Exercise task -> Decide whether each statement agrees with the text "Use exact solutions where possible" below, answering yes or no and quoting the deciding words: (a) the exact method stores the intersection coordinates as 16 floating point values; (b) packing and unpacking 2-bit values is efficient, so the image would likely use 2 bits per pixel; (c) the worst-case overlapping polygon has 8 edges.

Selected text ->
Use exact solutions where possible

For the first issue, instead of doing image manipulation, you can instead do an exact calculation by finding the intersections of the edges of the rotated rectangles, constructing the polygon that is the overlapping area, and then calculating the area of that polygon. This is much faster and uses much less memory. See this question for a possible approach in Python.

To calculate the area of the overlapping region with such a method, you would use on the order of 100 to 200 floating point operations: checking all 4 edges of one rectangle against each 4 of the other rectangle is about 4 * 4 * 8 = 128 operations, and calculating the area is around 8 * 4 = 32 operations for the worst case polygon with 8 edges. You probably only need to store the coordinates of the intersection points, which is 8 * 2 = 16 floating point values, which is 128 bytes when using double precision. I'm assuming all temporary values from the computations can be stored in registers. Compare that to having to create a 768*768 pixel image, where each image should hold at least 3 possible value: not part of a rectangle, non-overlapping area, and overlapping area. Because packing and unpacking 2 bit values is not efficient, you probably end up using 1 byte per pixel, so that is 576 kiB of memory, 4608 times as much as the 128 bytes used for the exact method. You would have to intialize this image, then calculate draw the boxes, which can probably done with integers or fixed-point mathematics, which may or may not be any faster than floating point arithmetic. Assuming you only need to do one operation per pixel, that will still be 589824 operations, or around 3000 more than using the exact method.

Dataset content ->

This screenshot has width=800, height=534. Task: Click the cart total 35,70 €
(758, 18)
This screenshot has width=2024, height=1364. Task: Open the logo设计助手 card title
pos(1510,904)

Solution below ->
(a) Yes: "which is 8 * 2 = 16 floating point values"
(b) No: "Because packing and unpacking 2 bit values is not efficient, you probably end up using 1 byte per pixel"
(c) Yes: "for the worst case polygon with 8 edges"